# TASK DETAILS
Copy out again, unchanged, the listing below from the line that has "Task: Toggle full screen read mode" through the line that has "Viewport: 1366px width, 768px height.".

== DATASET ENTRIES ==

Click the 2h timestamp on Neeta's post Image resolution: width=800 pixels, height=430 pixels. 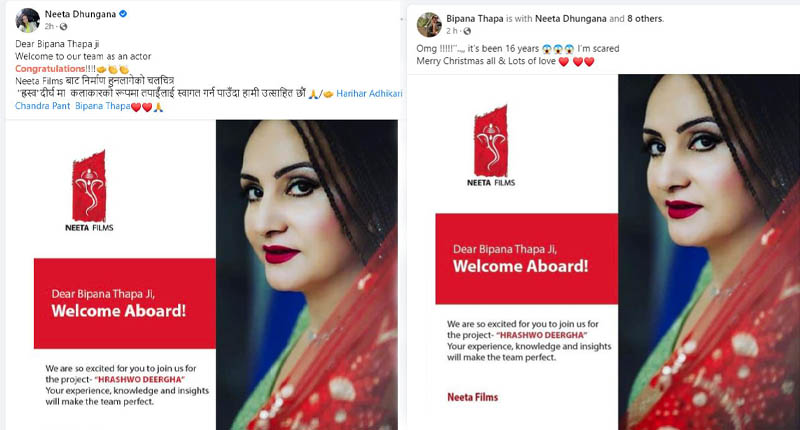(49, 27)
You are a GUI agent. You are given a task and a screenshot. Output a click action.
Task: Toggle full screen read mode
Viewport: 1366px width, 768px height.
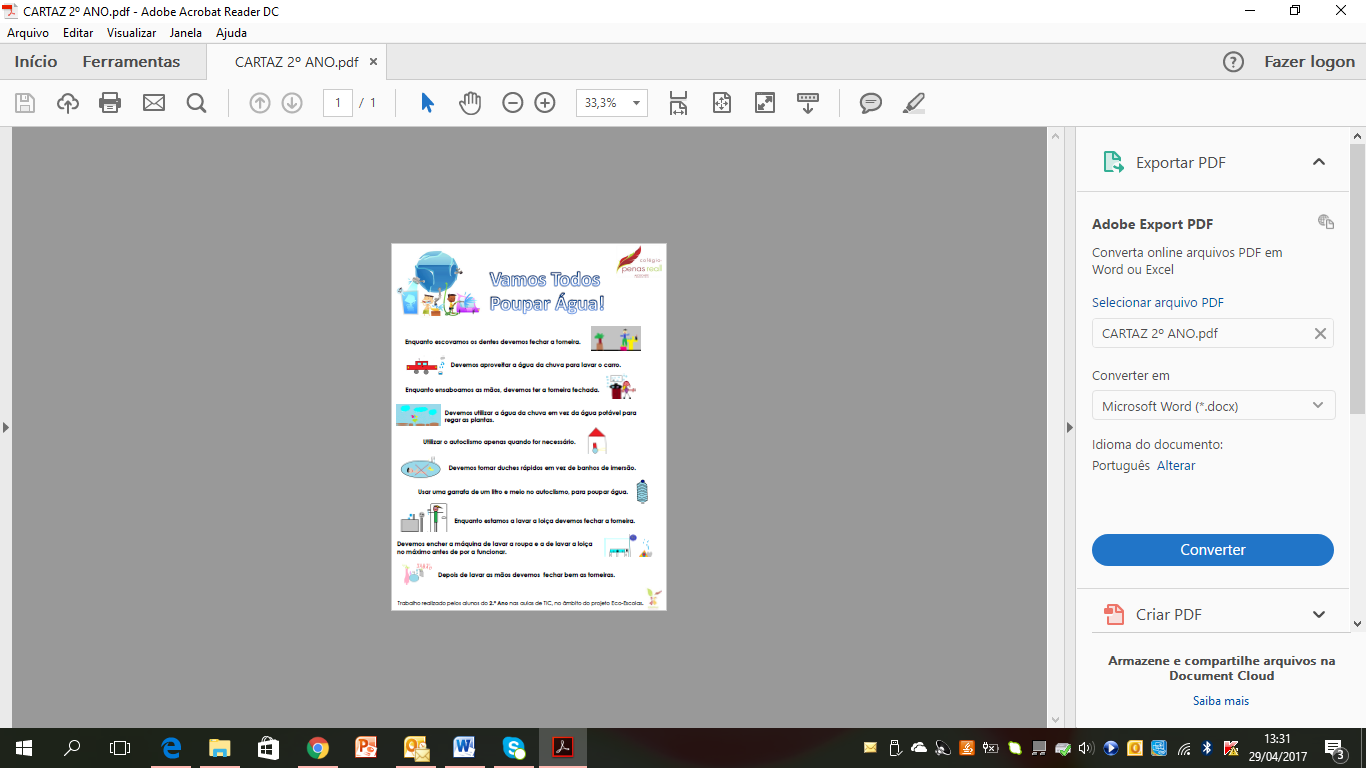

===
== DATASET ENTRIES ==

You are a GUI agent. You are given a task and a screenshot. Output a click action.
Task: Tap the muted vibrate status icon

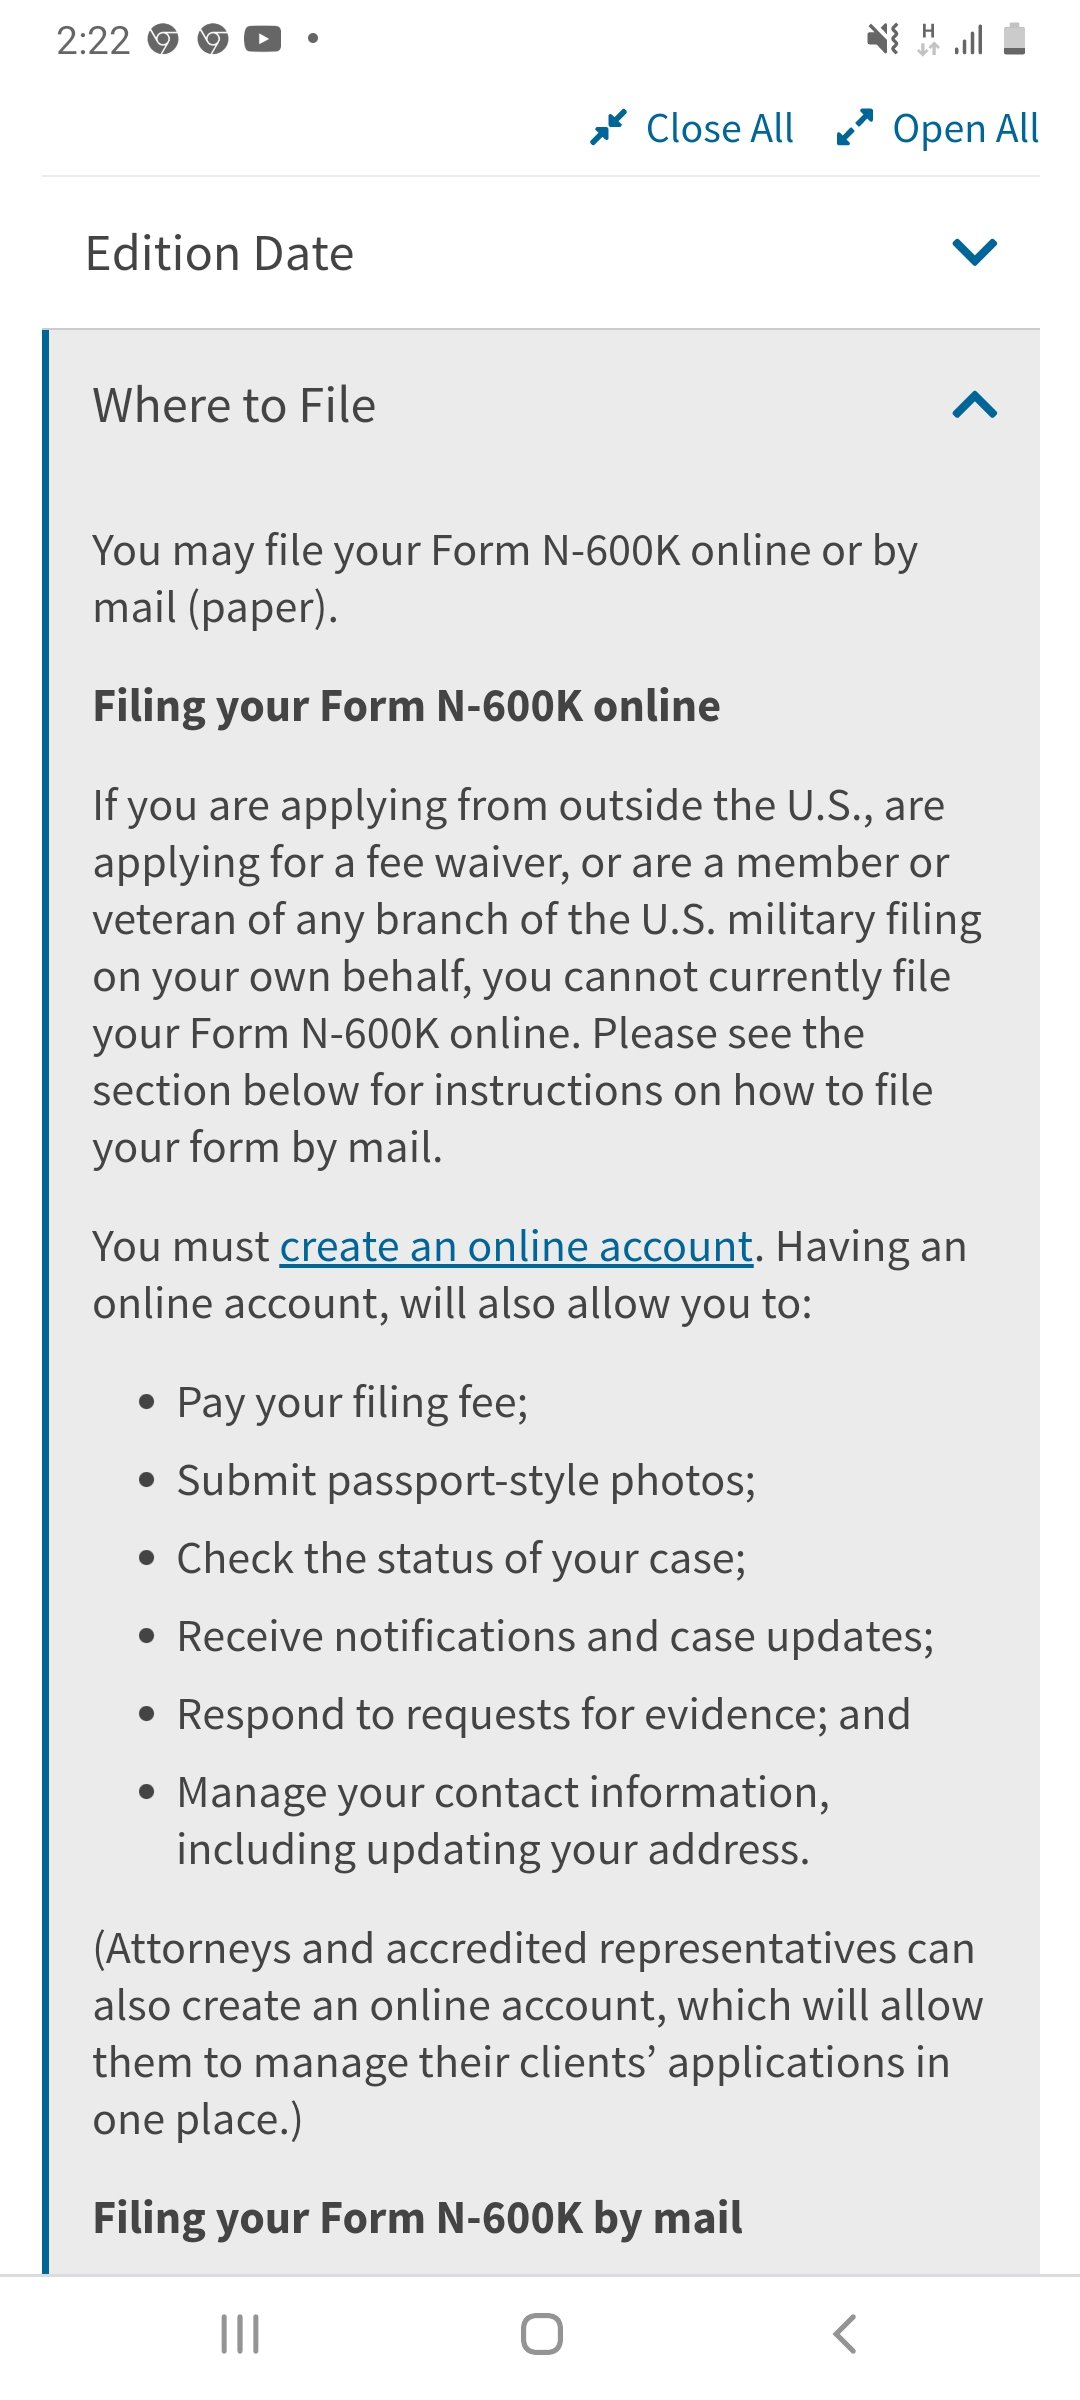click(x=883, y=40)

===

# SOLUTION TO THE EXERCISE
Task: Toggle full screen read mode
Viewport: 1366px width, 768px height.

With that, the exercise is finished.